- Map of the COVID-19 pandemic in Wallis and Futuna (as of 30 April 2021^{[update]}) 150+ confirmed cases 100–150 confirmed cases 50–100 confirmed cases 1–50 confirmed cases
- Disease: COVID-19
- Pathogen: SARS-CoV-2
- Location: Wallis and Futuna
- Arrival date: 16 October 2020 (5 years, 7 months and 2 days ago)
- Confirmed cases: 3,760
- Active cases: 0
- Suspected cases^{‡}: 0
- Hospitalized cases: unknown
- Recovered: 3,420
- Deaths: 9

Government website
- https://covid19.who.int/region/wpro/country/wf

= COVID-19 pandemic in Wallis and Futuna =

Ongoing COVID-19 viral pandemic in Wallis and Futuna

The COVID-19 pandemic in the Wallis and Futuna is part of the ongoing worldwide pandemic of coronavirus disease 2019 (COVID-19) caused by severe acute respiratory syndrome coronavirus 2 (SARS-CoV-2). The COVID-19 pandemic was confirmed to have reached the French overseas collectivity of Wallis and Futuna on 16 October 2020. As of 24 August 2021, there have been 454 confirmed cases of COVID-19 with 7 deaths reported to WHO. The last reported confirmed case was reported in April 2021.

== Background ==
On 12 January 2020, the World Health Organization (WHO) confirmed that a novel coronavirus was the cause of a respiratory illness in a cluster of people in Wuhan City, Hubei Province, China, which was reported to the WHO on 31 December 2019.

The case fatality ratio for COVID-19 has been much lower than SARS of 2003, but the transmission has been significantly greater, with a significant total death toll.

==Timeline==

Cases
Deaths

===March 2020===
On 4 March, Wallis and Futuna turned away a cruise ship over fears of infection; the possibility of denying entry to another ship by the end of the month was also under consideration.

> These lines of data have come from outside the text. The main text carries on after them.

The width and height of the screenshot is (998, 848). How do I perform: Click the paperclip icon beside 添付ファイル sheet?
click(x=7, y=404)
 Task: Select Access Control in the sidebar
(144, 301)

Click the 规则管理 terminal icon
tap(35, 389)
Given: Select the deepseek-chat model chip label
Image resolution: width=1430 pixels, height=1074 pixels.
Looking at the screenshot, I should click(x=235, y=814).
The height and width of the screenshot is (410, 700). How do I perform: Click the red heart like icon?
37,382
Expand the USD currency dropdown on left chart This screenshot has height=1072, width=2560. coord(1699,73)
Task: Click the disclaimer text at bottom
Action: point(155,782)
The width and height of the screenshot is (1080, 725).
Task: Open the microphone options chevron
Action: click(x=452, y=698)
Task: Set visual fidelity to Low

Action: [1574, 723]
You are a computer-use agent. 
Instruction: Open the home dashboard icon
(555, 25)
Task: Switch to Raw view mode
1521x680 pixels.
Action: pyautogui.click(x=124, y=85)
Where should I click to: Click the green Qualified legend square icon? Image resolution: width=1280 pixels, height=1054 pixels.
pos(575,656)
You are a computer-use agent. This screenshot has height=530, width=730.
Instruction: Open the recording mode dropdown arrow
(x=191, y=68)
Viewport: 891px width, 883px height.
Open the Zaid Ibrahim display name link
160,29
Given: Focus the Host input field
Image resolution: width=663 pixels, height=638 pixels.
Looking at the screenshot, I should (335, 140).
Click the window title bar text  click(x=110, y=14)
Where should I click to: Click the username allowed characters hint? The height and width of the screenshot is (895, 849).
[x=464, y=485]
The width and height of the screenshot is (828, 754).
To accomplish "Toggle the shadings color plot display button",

Incoming flights were curtailed, except those delivering essential supplies.

===April 2020===
On 23 April, the island began repatriating its 300 inhabitants stranded on New Caledonia.

===October 2020===
On 16 October, the collectivity reported its first case. On 23 October a new test on the first case was negative, making Wallis and Futuna COVID-free once more.

===November 2020===
On 12 November, the collectivity reported its second case. On 24 November, a third case was reported.

=== March 2021 ===
On 6 March 2021, a patient admitted at a local hospital was confirmed as the first local COVID-19 case. Six new local cases were detected on 7 March, and 11 others the following day, with the first confirmed case on the island of Futuna. Subsequently, a 14-day lockdown was imposed on 9 March to prevent further spread. 55 positive cases were reported by 10 March, of which three were in Futuna. By 14 March, 176 positive cases had been confirmed, with five reported in Futuna.

A vaccination campaign was started on 19 March with the Moderna vaccine. As of 1 April 2021, 3,662 people had been vaccinated (44.2% of the population).

By 20 March, the collectivity had reported 302 new cases since 6 March, bringing the total to 311, with nine positive cases in isolation. On 22 March, the first COVID-19-related death was confirmed, that of an 80-year-old woman from Futuna hospitalized in Wallis. By 1 May 2021, seven deaths were reported.

===November 2021===
From late November 2021, travelers entering Wallis and Futuna were required to undergo three-day quarantine at a local hotel following the detection of an imported case from New Caledonia the previous week. Travelers entering the territory are still required to undergo pre-departure quarantine in New Caledonia.

== Vaccination ==
As of 21 July 2021, a total of 9,276 vaccine doses have been administered.